Communion avec la nature

Dans un film tourné durant trois mois au cœur de la Sibérie, à sept heures d’avion de Moscou, l’acteur français Raphaël Personnaz s’est plu à passer quelques nuits seul dans sa cabane.
Photo: Pedro Ruiz Le Devoir Dans un film tourné durant trois mois au cœur de la Sibérie, à sept heures d’avion de Moscou, l’acteur français Raphaël Personnaz s’est plu à passer quelques nuits seul dans sa cabane.

Le lac Baïkal, surnommé la perle de Sibérie, et ses rives forment un formidable terrain de jeu glacé de quelque 800 kilomètres. Lorsque Teddy, chef de projet multimédia parisien, choisit de s’y installer, dans une modeste cabane à l’orée de la forêt, son premier réflexe est de conquérir le territoire à la manière d’un enfant aux premiers jours de l’hiver. À regarder Raphaël Personnaz courir, pirouetter et glisser sur le lac devant la caméra de Safy Nebbou (Le cou de la girafe, L’empreinte de l’ange), on devine que l’acteur a redécouvert le plaisir du jeu au premier degré.

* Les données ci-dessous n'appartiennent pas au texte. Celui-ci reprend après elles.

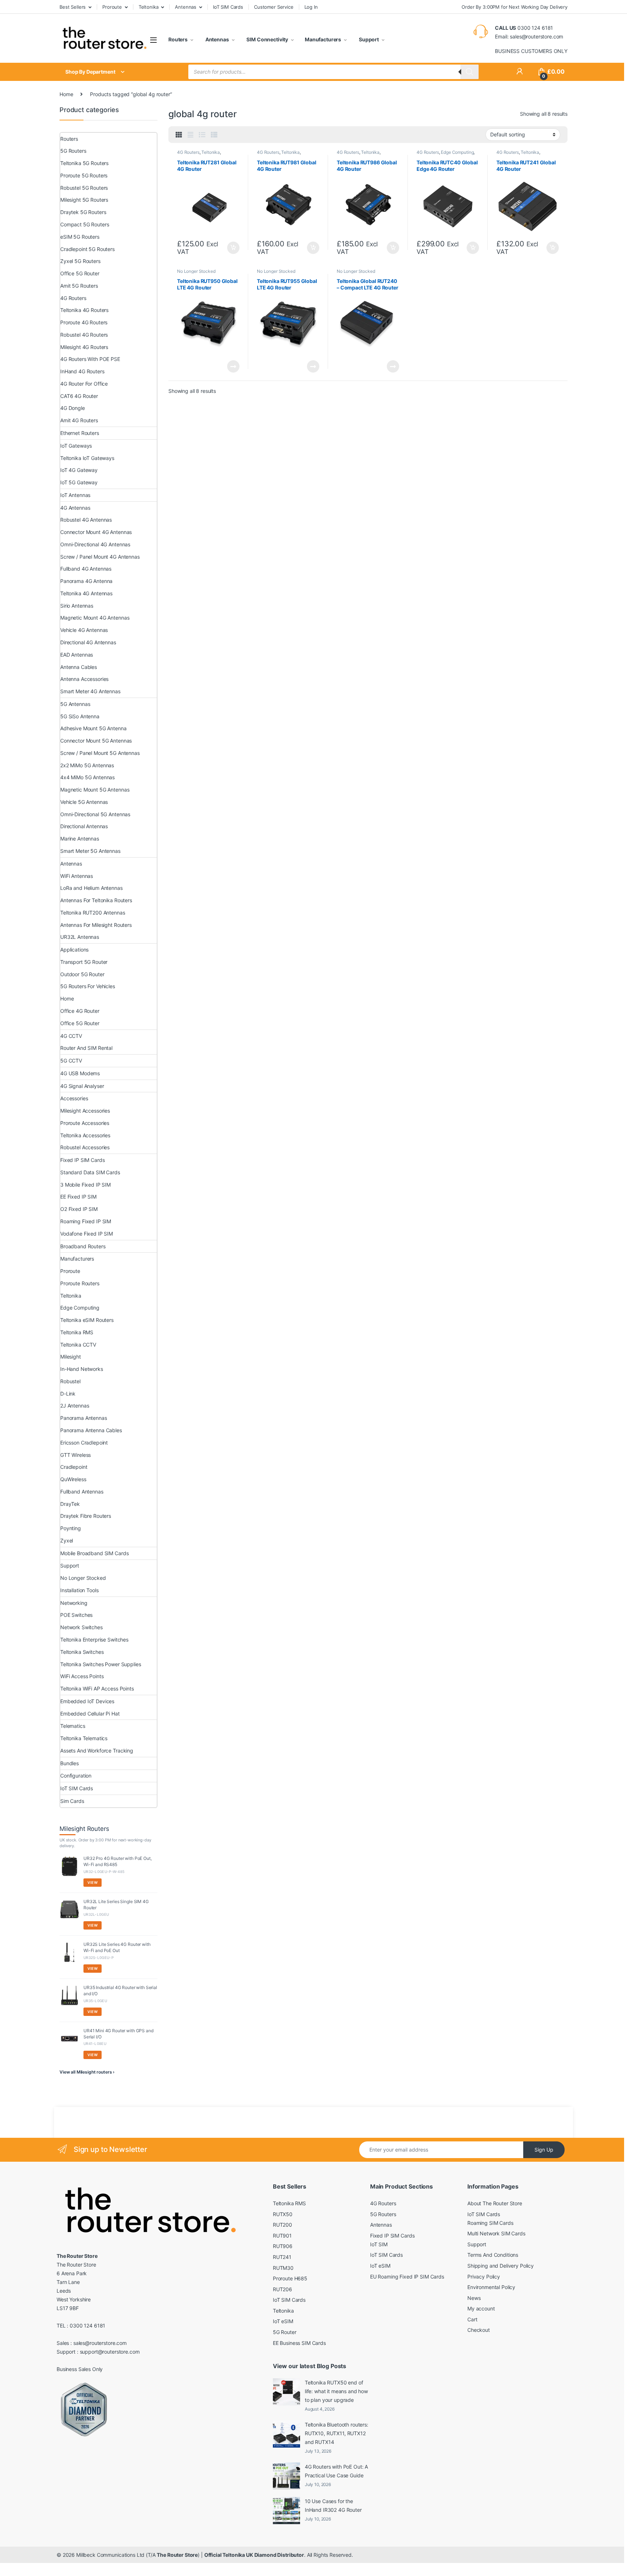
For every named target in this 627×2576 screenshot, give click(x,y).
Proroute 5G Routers (83, 175)
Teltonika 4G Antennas (86, 593)
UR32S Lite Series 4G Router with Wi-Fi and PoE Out (117, 1947)
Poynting (70, 1528)
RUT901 (282, 2235)
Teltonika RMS (76, 1332)
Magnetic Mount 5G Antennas (94, 789)
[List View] (202, 135)
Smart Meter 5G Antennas (90, 851)
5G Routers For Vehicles (87, 986)
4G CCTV (71, 1036)
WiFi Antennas (76, 876)
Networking (73, 1603)
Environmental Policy (491, 2287)
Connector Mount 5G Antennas (96, 741)
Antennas (185, 7)
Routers (178, 39)
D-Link (67, 1393)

« C’est marrant que vous me parliez de ces séquences-là, qu’on a tournées au tout début. Safy a posé sa caméra au bord du lac et m’a dit : « Vas-y, fais ce que tu veux ! » Tout d’un coup, vous vous retrouvez face à une liberté qu’on n’a plus jamais. Au début, elle n’est pas facile à prendre. Petit à petit, on commence à s’amuser comme un gamin et on enlève toutes les défenses », raconte l’acteur, de passage à Montréal.

Libre adaptation d’un récit de l’aventurier Sylvain Tesson, auquel Safy Nebbou a ajouté le personnage du Russe en cavale (Evgueni Sidikhine), Dans les forêts de Sibérie est un film où l’immensité des paysages, les silences et le temps semblant s’être arrêté l’emportent sur tout. Déconnecté de la société, hormis quelques visites au village, Teddy ponctue sa journée d’activités qui lui seront vitales, telles que pêcher, chasser, fendre le bois.

« Je crois que ce film peut parler aux Québécois, avance Personnaz. On se sent très petit dans ce paysage, mais, en retrouvant l’usage de ses 10 doigts pour faire autre chose que tapoter un SMS, on reprend confiance petit à petit. On réalise que les petites choses manuelles qu’on fait ont une importance énorme. J’ai l’impression que c’est une réalité plus présente au Québec, parce que vous avez un territoire immense ; en France, nous avons un jardin potager. Il y a aussi l’âme russe ; on retrouve une espèce d’humilité à entrer ainsi en contact avec la nature. »

Fuite salvatrice

Dans un film tourné durant trois mois au coeur de la Sibérie, à sept heures d’avion de Moscou, Raphaël Personnaz s’est plu à passer quelques nuits seul dans sa cabane. Dans ce climat propice à l’introspection, il en a profité pour écrire le scénario d’un long métrage. Acteur très en demande, il avoue que cette escapade hors du temps l’a apaisé.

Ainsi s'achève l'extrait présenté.